Turn everything in the material below, from the line containing "Task: Select the Other options tab" down to the end of the material, into a numbered list, omitting blank lines and leaving out the pictures.

[Records]
◆ ◆ ◆

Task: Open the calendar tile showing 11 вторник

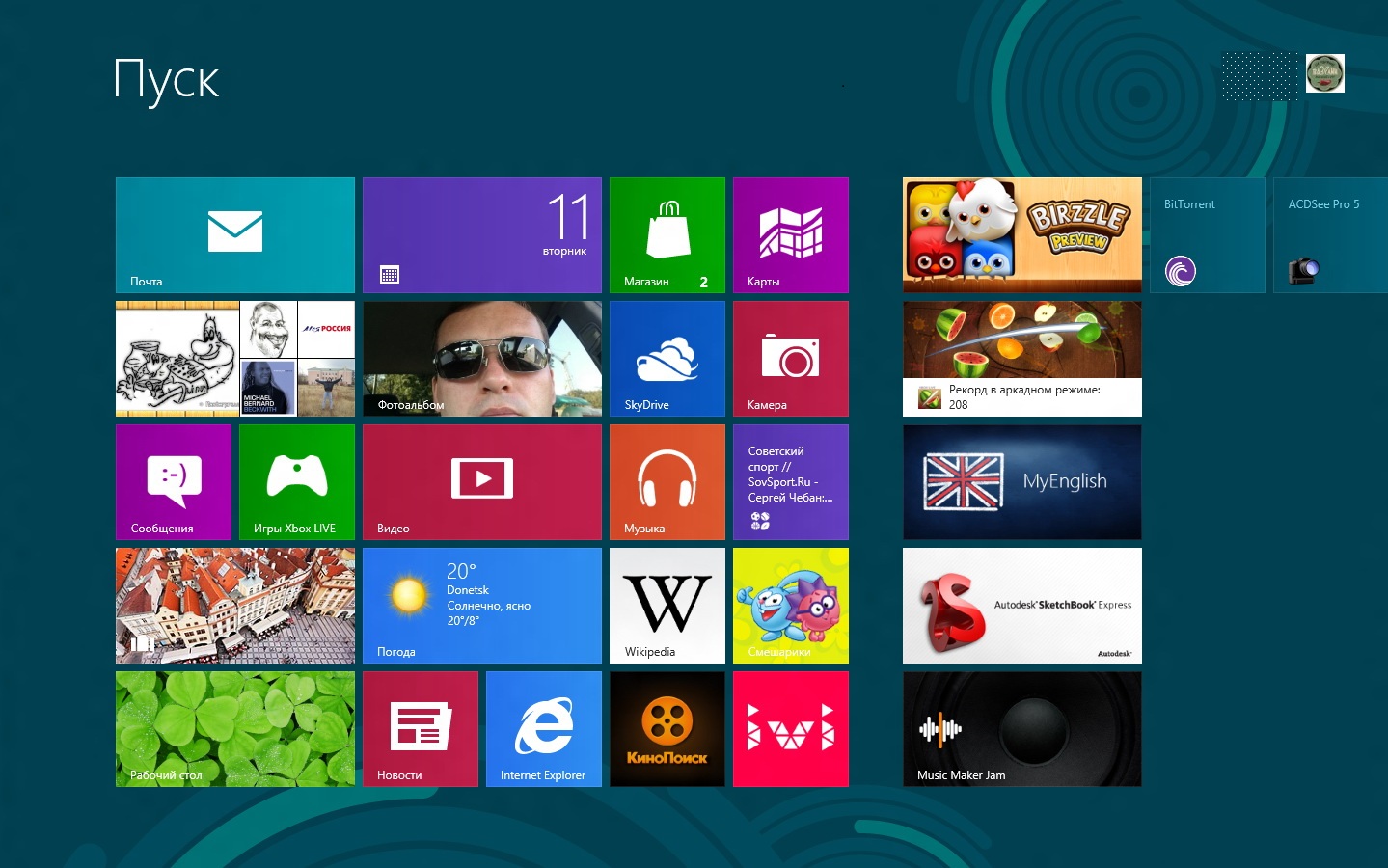Action: [481, 234]
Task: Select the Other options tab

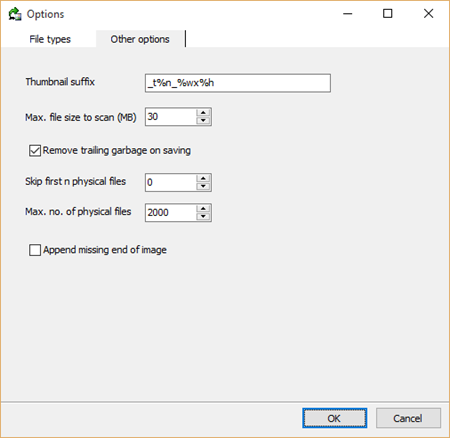Action: click(140, 39)
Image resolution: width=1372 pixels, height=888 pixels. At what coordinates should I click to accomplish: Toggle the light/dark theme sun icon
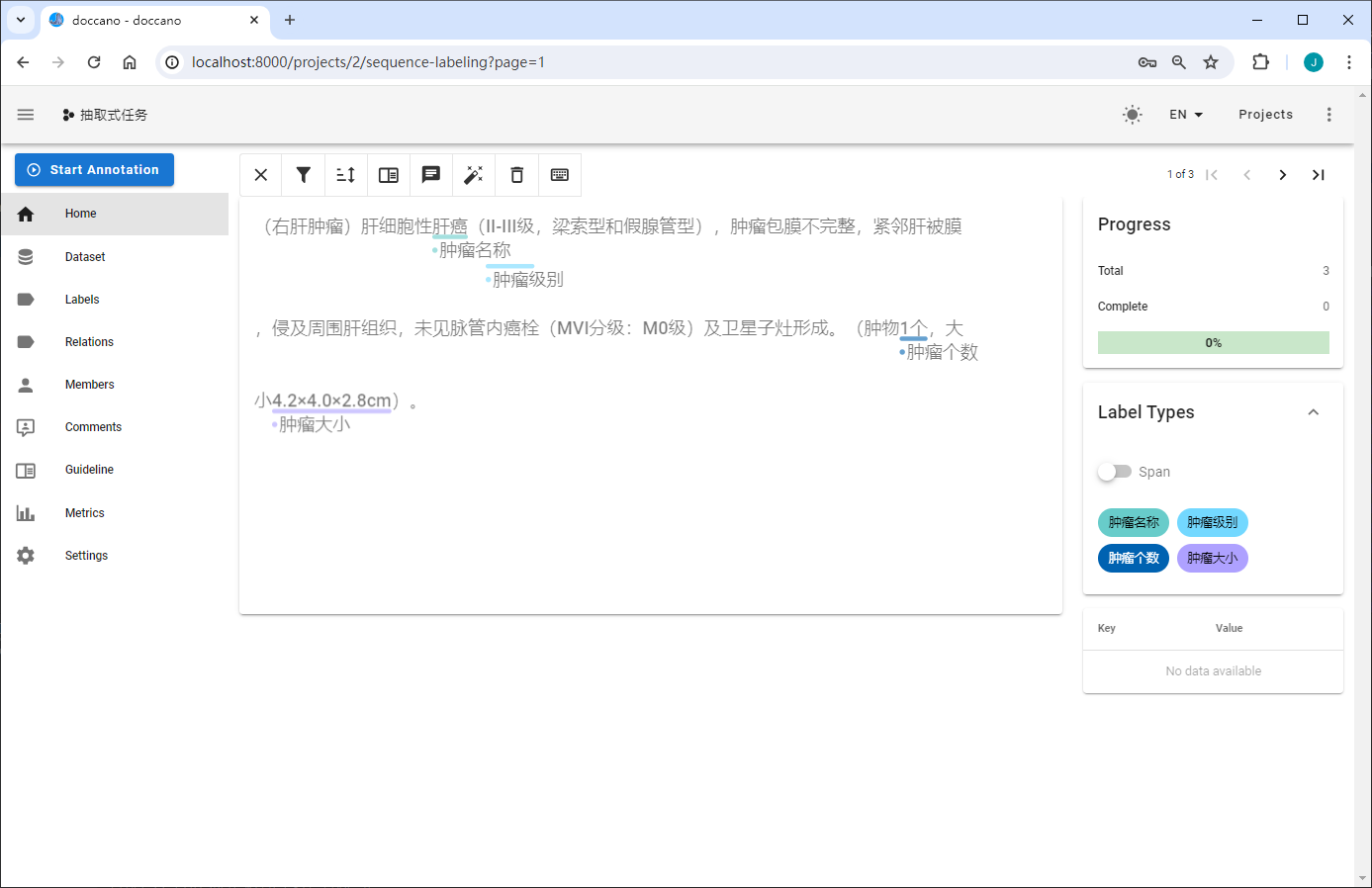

◆ ◆ ◆

▸ Answer for this exercise:
1. Task: Select the Other options tab
2. Action: click(140, 39)
3. Image resolution: width=1372 pixels, height=888 pixels. At what coordinates should I click to accomplish: Toggle the light/dark theme sun icon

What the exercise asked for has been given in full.